Task requirements
(a) In the article on Hans Blix and the weapons inspections in Iraq, who was the Clinton administration's first choice to lead the U.N. inspection team?
(b) Carry on the article about Hans Blix and the U.N. weapons inspections in Iraq, starting after its last sentence.

Reading passage
========================================
Iraq's future depends on what head U.N. weapons inspector uncovers

Blix faces intense scrutiny

Posted: Monday, December 09, 2002

WASHINGTON -- It's hard to imagine anyone whose words are more subject to international scrutiny these days than Hans Blix, chief of the U.N. team that began searching for forbidden weapons in Iraq last week.

After all, his judgments about what Iraq has and doesn't have could well decide whether there will be another war with Iraq, 12 years after the first one.

When the United Nations authorized the inspection team in 1999, Blix's fellow Swede Rolf Ekeus was the Clinton administration's first choice to lead it. But other members of the U.N. Security Council believed Ekeus had been too confrontational toward Iraq during an earlier U.N. inspection effort. Blix emerged as the compromise choice.

U.S. critics worry that the retired international law expert and collector of Oriental rugs lacks the steely determination required to expose the hidden weapons that the Bush administration is convinced President Saddam Hussein possesses.

The U.N. inspectors Blix oversees are on the lookout for chemical and biological weapons. Mohamed ElBaradei, an Egyptian who heads the International Atomic Energy Agency, is searching for evidence of nuclear weapons programs.

Secretary of State Colin Powell says he has confidence in both. ''They are experts in this field and they know what the Iraqis have done in the past,'' Powell told NPR News last week.

''They know how the Iraqis have deceived previous inspection regimes. And I think that both of these gentlemen want to do the best job they can because the whole world is watching this and so I think they'll be aggressive.''

Of the two, Blix is receiving most of the attention, partly because of his long experience with Iraq. Blix ran the IAEA for 16 years and was considered to be tougher on North Korea than on Iraq.

Gary Milhollin, director of the Washington-based Wisconsin Project on Nuclear Arms Control, is worried that Blix will preside over a whitewash. He cites Blix's record at IAEA.

''As late as 1990, the same year Iraq invaded Kuwait, Mr. Blix's inspectors rated Iraq's cooperation as 'exemplary.' But all the while Saddam was running a vast A-bomb program under their very noses,'' Milhollin wrote last week in a Wall Street Journal opinion piece.

He said some of the nuclear weapons production activities went on at the same places that were being inspected, and were hidden with the help of an Iraqi official who was himself a former IAEA inspector. The weapons infrastructure was uncovered and destroyed by U.N. inspectors years ago.
========================================
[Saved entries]
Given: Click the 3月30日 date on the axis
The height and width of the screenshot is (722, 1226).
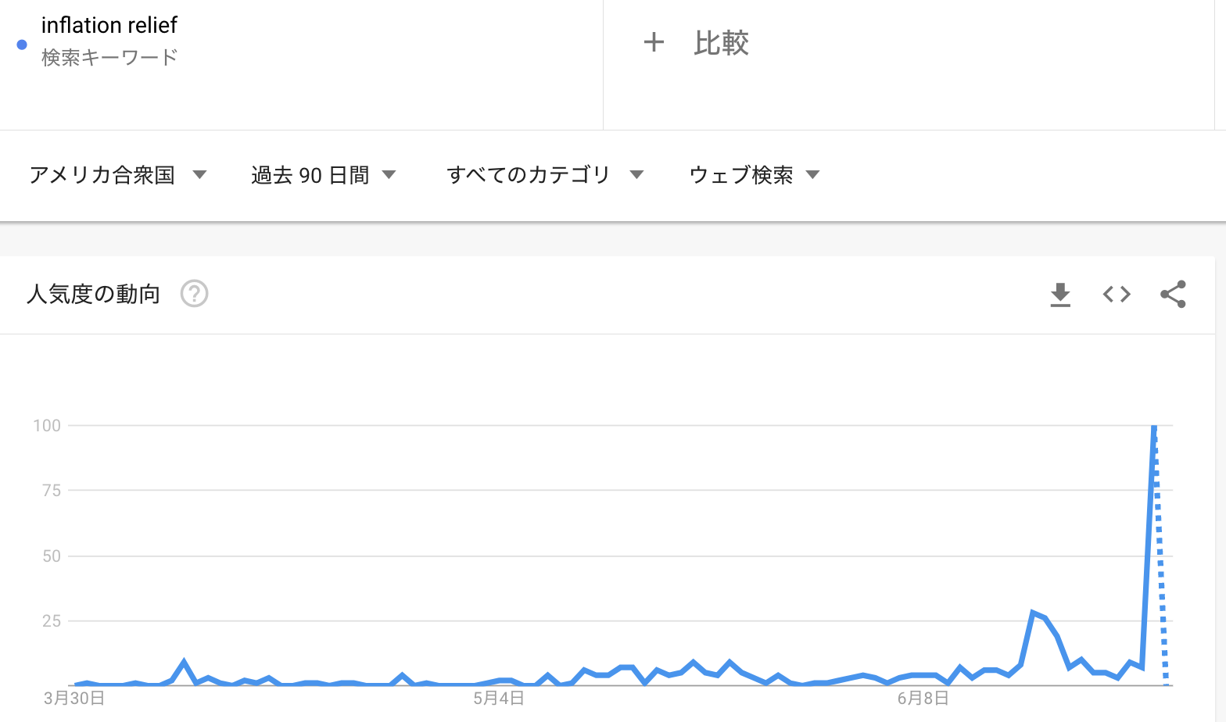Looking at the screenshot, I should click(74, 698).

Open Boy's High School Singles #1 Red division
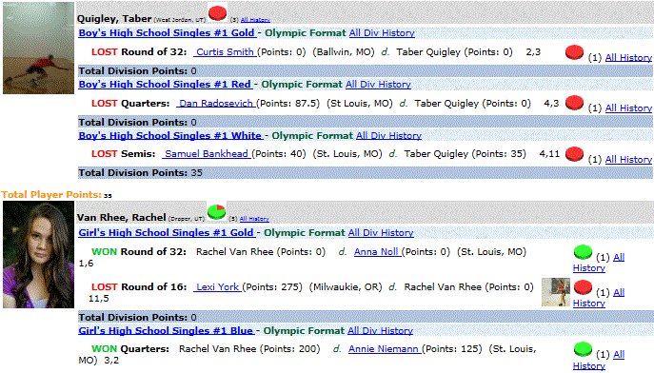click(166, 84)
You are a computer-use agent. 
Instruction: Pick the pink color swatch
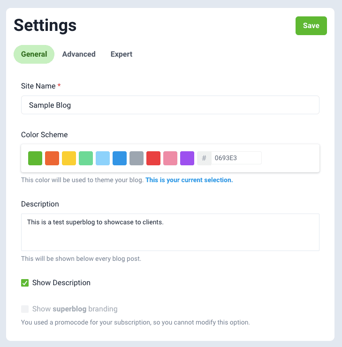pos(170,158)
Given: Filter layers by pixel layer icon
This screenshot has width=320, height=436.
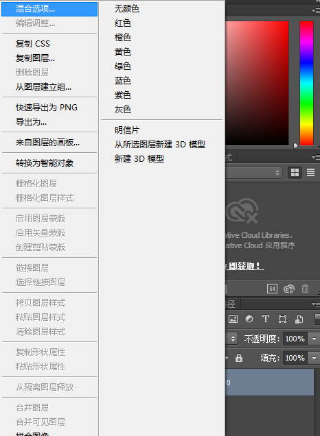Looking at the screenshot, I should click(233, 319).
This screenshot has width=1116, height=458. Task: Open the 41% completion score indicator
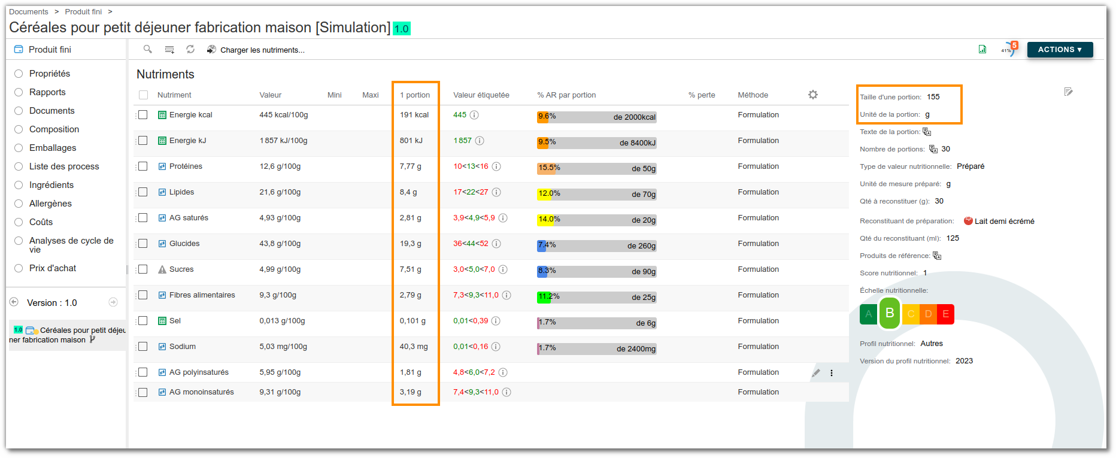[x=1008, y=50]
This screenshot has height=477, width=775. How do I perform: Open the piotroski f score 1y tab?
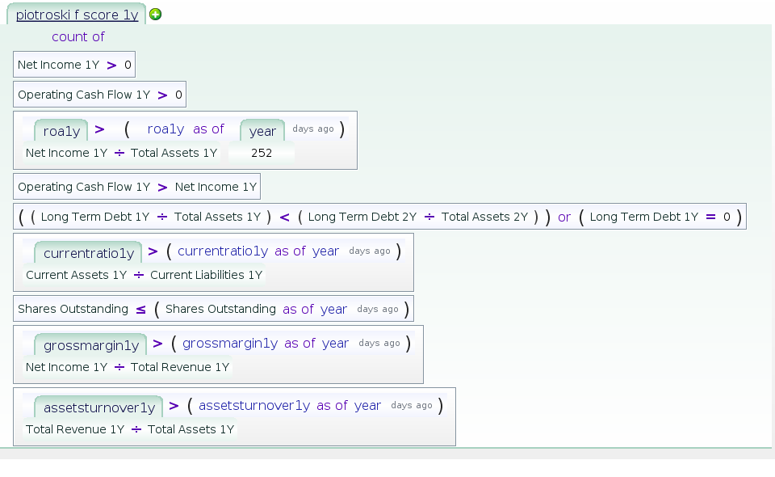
========================================
Answers by item number
(a) Rolf Ekeus, a fellow Swede of Blix's.

(b)
The Bush administration says the more intrusive inspections contemplated under the latest U.N. Security Council resolution make it more difficult for Saddam to hide forbidden weapons.

But Blix seems doubtful about one innovation in the new inspection regime: giving the U.N. monitors the authority to interview Iraqis and their families outside the country and away from Iraqi government observers.

''There would be great practical difficulties in using such authority, unless there was cooperation by the Iraqi side,'' Blix told the council in October. The comment was not reassuring to U.S. officials.

The U.N. teams must report by late January on their progress in locating and destroying any Iraqi weapons forbidden under U.N. resolutions.

If they report full Iraqi cooperation and disarmament, U.N. resolutions call for the Security Council to consider lifting economic sanctions imposed on Iraq. If they report Iraqi resistance, the council may debate military action to disarm Iraq.

After the first week of inspections, Bush seems doubtful the Iraqis will tell much to Blix's team. ''So far, the signs are not encouraging,'' Bush said Monday.

Blix said he and ElBaradei don't see the issue of war vs. peace as hinging on the reports they issue.

''Our job is to report, and the decision whether there is war or peace or reaction -- that is for the council and its members,'' Blix says.

He also says he is not going to let Washington push him around. ''We're in nobody's pockets,'' he says.

George Gedda has covered foreign affairs for The Associated Press since 1968.